Your goal: When a line of the entries contains "agent", please list that line.

Supplied data:

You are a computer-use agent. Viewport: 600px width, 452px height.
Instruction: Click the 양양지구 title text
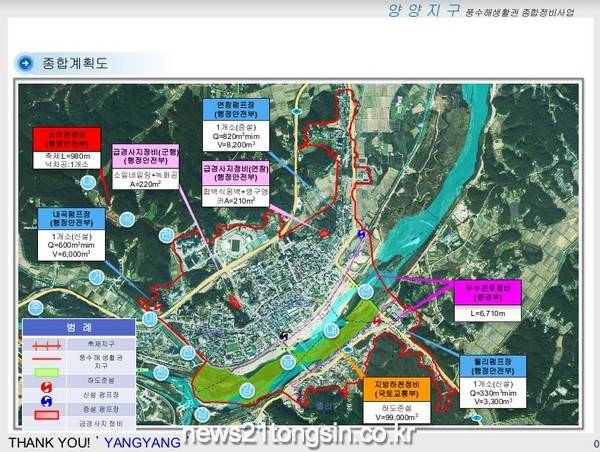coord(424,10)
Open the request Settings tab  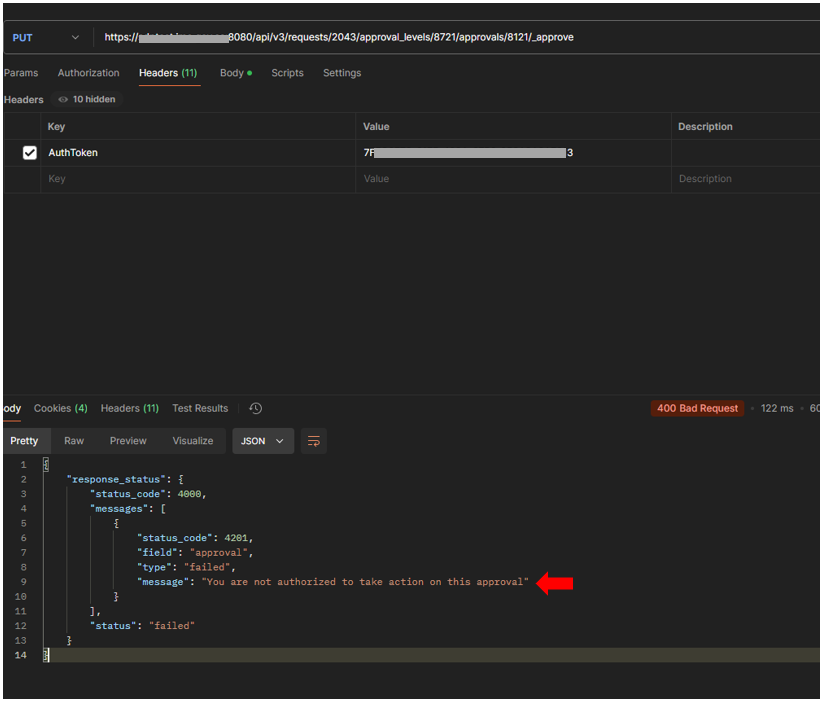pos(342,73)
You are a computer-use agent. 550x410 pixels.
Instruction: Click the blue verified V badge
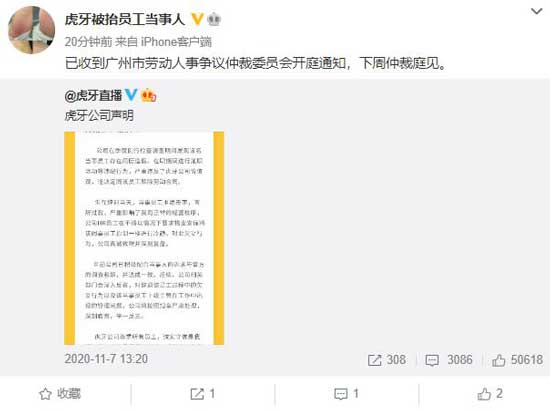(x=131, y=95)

---

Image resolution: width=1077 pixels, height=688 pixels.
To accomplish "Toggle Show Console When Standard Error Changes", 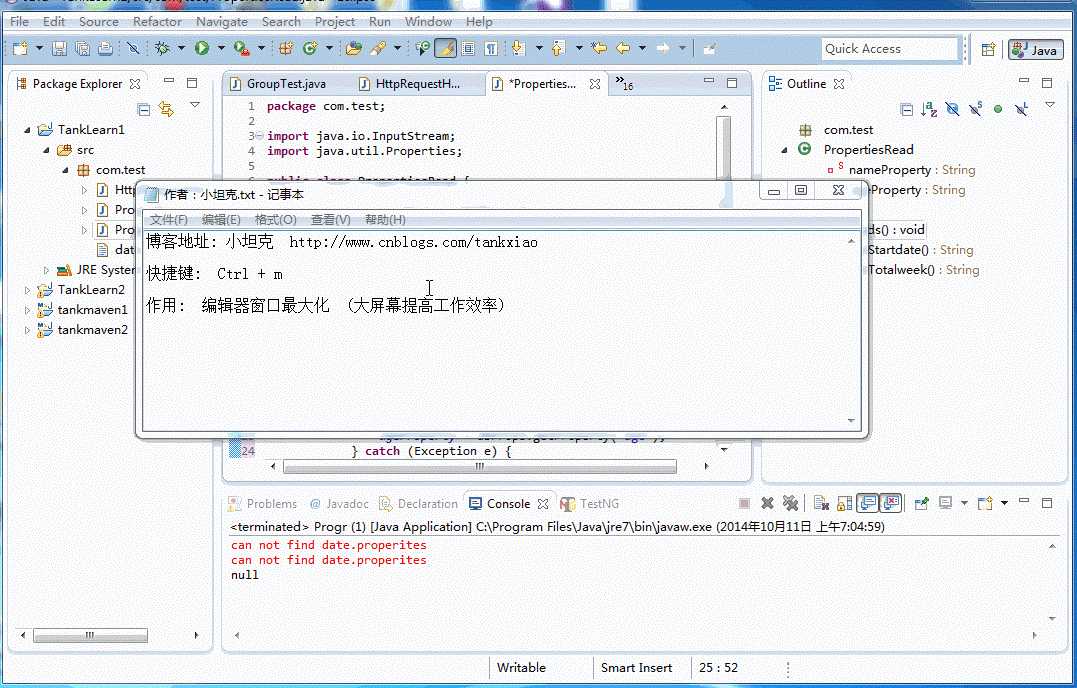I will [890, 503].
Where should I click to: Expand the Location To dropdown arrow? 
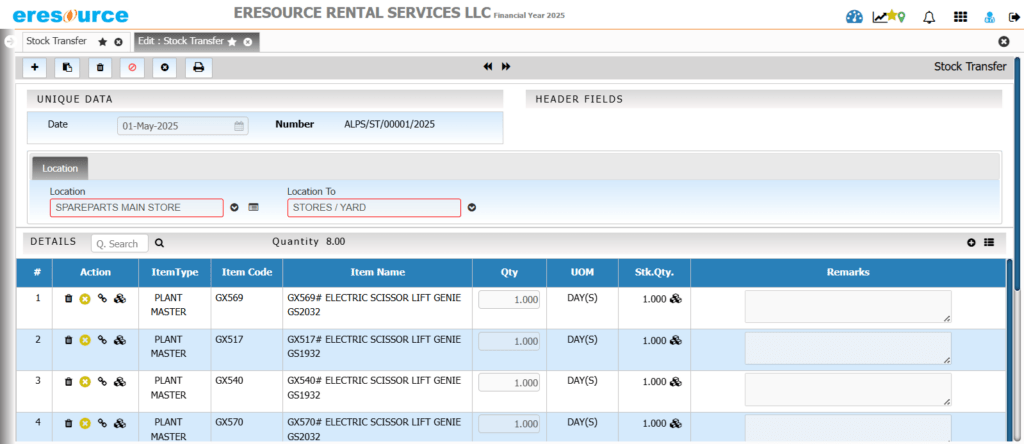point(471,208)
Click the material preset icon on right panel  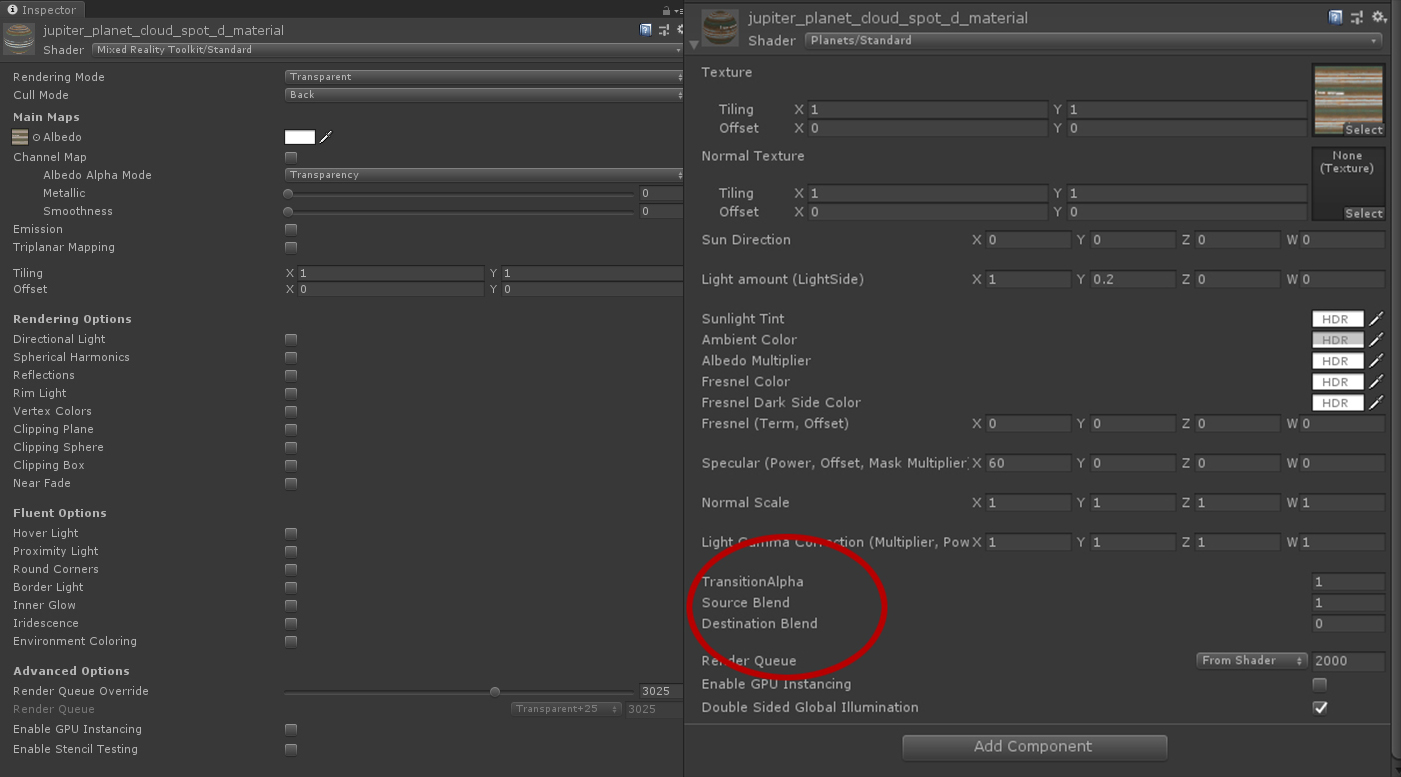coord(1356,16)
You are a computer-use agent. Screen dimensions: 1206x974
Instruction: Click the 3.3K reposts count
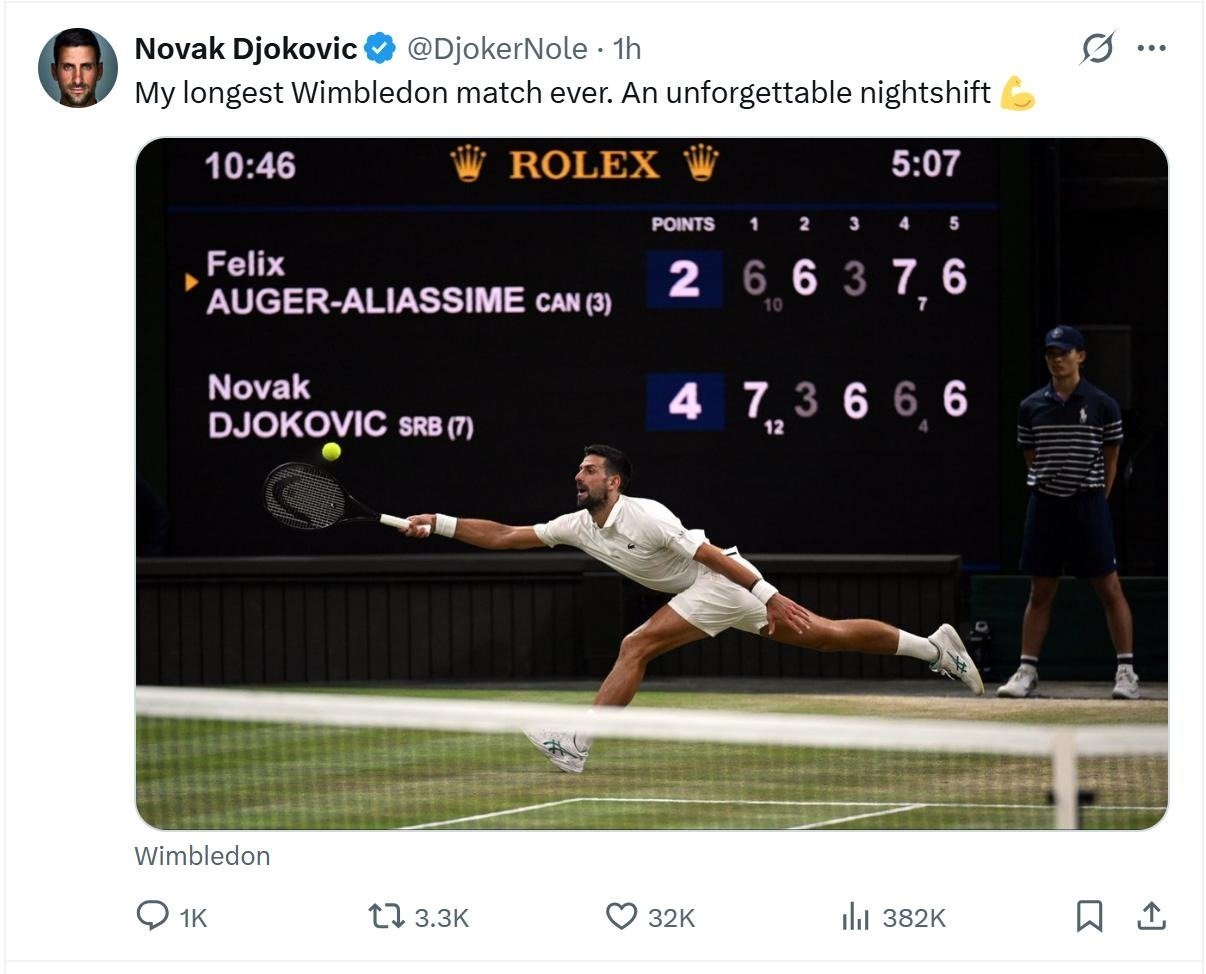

Solved exercise:
You are a computer-use agent. Viewport: 600px width, 452px height.
You are a computer-use agent. 550x410 pixels.
You are a computer-use agent. Screen dimensions: 1206x974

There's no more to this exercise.